Sentados bajo la negra noche concluíamos: entre los estudiantes que nos encontramos aquí, prácticamente todos nuestros países han sufrido invasiones, violaciones, colonización, "des-colonización" y múltiples intentos de destruir y absorber la cultura local. Nos plagan las mismas burocracias corruptas e ineficientes bajo la complicidad de potencias que se dan golpes de pecho de democracia y derechos humanos mientras nuestra gente confecciona y cultiva los productos que se consumen en el mundo entero.

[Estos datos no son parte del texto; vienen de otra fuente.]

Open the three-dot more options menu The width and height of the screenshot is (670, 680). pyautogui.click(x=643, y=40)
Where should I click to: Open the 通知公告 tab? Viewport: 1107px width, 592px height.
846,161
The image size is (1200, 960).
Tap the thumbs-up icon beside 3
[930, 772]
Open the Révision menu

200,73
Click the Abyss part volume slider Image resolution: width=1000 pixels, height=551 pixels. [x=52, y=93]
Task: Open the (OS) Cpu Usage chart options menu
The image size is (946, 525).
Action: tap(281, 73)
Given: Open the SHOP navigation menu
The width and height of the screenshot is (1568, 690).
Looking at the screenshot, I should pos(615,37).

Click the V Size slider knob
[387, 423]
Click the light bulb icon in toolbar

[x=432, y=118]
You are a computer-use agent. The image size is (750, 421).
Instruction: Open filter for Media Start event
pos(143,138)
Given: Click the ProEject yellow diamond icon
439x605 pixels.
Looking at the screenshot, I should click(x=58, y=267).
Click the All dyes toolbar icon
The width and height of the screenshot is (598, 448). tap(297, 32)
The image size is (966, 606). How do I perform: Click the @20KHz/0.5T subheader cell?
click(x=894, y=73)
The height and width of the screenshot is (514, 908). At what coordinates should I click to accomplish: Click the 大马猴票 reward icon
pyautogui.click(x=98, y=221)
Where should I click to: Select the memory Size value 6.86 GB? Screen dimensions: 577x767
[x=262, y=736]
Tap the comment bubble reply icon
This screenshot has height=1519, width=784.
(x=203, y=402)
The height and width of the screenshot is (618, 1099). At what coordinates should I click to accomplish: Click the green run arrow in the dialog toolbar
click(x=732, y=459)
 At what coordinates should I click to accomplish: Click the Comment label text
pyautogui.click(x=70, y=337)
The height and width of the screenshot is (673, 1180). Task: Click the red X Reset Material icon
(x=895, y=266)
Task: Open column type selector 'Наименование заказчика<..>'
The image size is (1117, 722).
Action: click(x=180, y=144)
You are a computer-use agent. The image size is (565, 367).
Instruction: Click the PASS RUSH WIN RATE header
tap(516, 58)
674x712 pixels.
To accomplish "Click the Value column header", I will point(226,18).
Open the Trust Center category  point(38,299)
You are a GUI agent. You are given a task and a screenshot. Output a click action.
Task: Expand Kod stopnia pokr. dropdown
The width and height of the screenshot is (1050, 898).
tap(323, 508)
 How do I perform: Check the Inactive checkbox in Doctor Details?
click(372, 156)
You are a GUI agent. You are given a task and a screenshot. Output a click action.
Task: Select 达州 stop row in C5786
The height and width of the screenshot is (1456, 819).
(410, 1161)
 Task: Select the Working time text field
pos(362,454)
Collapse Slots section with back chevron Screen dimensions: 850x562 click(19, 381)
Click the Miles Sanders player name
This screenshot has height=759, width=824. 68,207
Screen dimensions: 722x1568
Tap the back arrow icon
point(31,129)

Yo reflexionaba. No es fácil navegar las aguas de tantas contradicciones. Somos privilegiados de poder recibir una educación vedada a la mayoría de nuestros compatriotas, pero también se nos da una oportunidad de decidir qué hacer con lo que recibimos aquí.

Un pana en el desierto

Mi primer saguaro frente al aeropuerto



Aún después de dos semanas de haber llegado a Tucson, todo me parece tan diferente de mi país que es difícil creer que en verdad estoy aquí. Arizona ni siquiera figuraba entre mis opciones para mis estudios de postgrado; yo me imaginaba haciendo katas en Central Park y defendiendo mi espacio personal entre calles atestadas de gente, no deslizándome por debajo de delgadas acacias y por los costados de cada edificio en busca de sombra.
El calor del verano, seco como en todos los desiertos, te abraza, te quema, te evapora.
Yo, acostumbrado a la exuberancia de verdor, me hallo en un lugar de vida modesta, pero increíblemente resistente.


Y entonces cae el agua.

Sí, una verdadera tormenta. Es el monsón de verano, y en cuestión de minutos, con la furia de un viento despiadado, se aviene tanta agua como un río que cae del cielo.
Un par de horas después, el agua se ha ido casi ya.
A pesar de todo, me encuentro también amando esta tierra y cielo desnudos. Sin embargo me da risa: yo que me ufano del planeta entero como mi hogar, me encuentro a ratos escuchando música en español, como para no sentirme tan lejos de casa.